The economy looked brighter than it had in April when Group of 20 finance ministers and central bankers last met, shifting the focus from crisis fighting to figuring out how to establish a safer financial system.

On the public stage, the message was one of solidarity as policymakers agreed they must spend the $5 trillion committed to economic stimulus to secure the recovery, and delay unwinding emergency measures until economies are sturdy enough to stand on their own.

But behind the scenes, some G20 sources expressed frustration that there was not more progress made in curbing excessive pay packages for bankers -- particularly those employed by firms that have received billions of dollars in government support.

It is offensive to the public whose taxpayers' money in different ways has helped (keep) many banks from collapsing and is now underpinning their recovery, British Prime Minister Gordon Brown said at the start of Saturday's meetings.

Finance leaders broadly agreed that banks ought to hold more capital as a cushion against the sort of catastrophic losses that led to bank failures and bailouts. It was unclear whether any specific rules would be agreed at this gathering.

One source told Reuters the G20 supported a U.S. proposal requiring banks to hold more and better quality capital. The idea is to provide greater protection against the sort of catastrophic losses that caused bank failures and bailouts of the past two years.

Banks will have tighter constraints on the high quality of core Tier One capital, the source said. This means banks will have to hold more capital and higher capital to act as a buffer.

A draft communique seen by Reuters made no mention of the capital rules. It did discuss the matter of bankers' compensation, and said that the leaders planned to ask the Financial Stability Board to examine how to cap bankers' pay.
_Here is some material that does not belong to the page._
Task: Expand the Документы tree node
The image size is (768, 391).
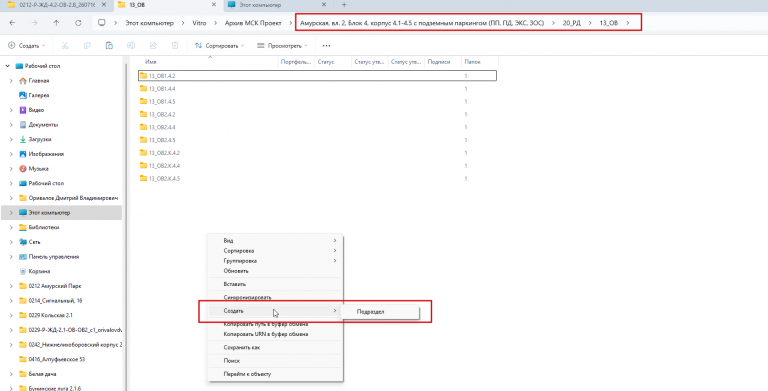Action: click(11, 125)
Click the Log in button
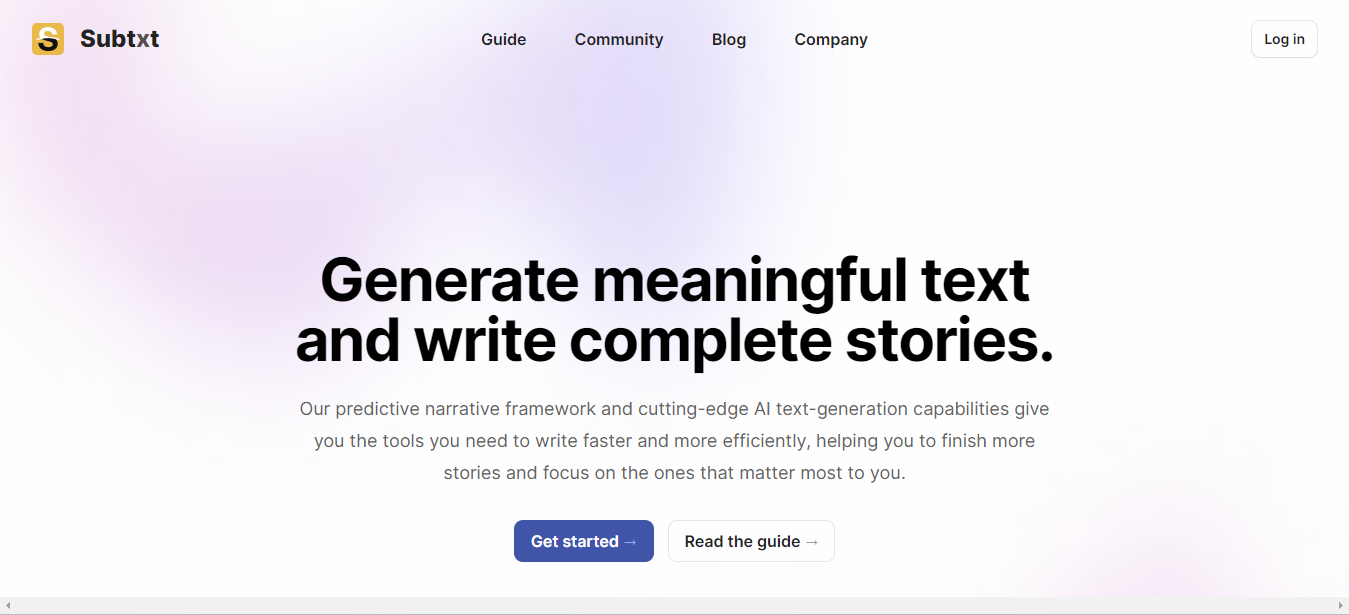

That was seen as a compromise between countries including France and Germany that had pushed hard for pay limits and Britain, the United States and Canada which were opposed to caps.

Another area where the G20 appeared to make some progress was on a provision that would force bankers to give back bonuses if they were based on performance that later proved to be bad.


The draft statement showed agreement that emerging nations like India and China should have a greater say in the running of the International Monetary Fund and World Bank but did not offer up any formula of how this should be achieved.

It said only that their voice in global economic policymaking would grow significantly and that it expected substantial progress to be made on the issue at a summit of world leaders in Pittsburgh later this month.

The BRIC group of leading emerging powers -- India, China, Russia and Brazil -- had laid out Friday concrete targets for how much movement they wanted in IMF and World Bank quotas.

While G20 countries agree that banks need more money set aside in reserves to cushion against losses, how much is needed and how that is calculated appears to be in dispute.

Washington's proposal has raised concerns that the United States is pulling back from the G20's April pledge to tackle the issue within the existing framework, known as Basel II.

However, a Treasury official said the United States remained committed to implementing Basel II rules.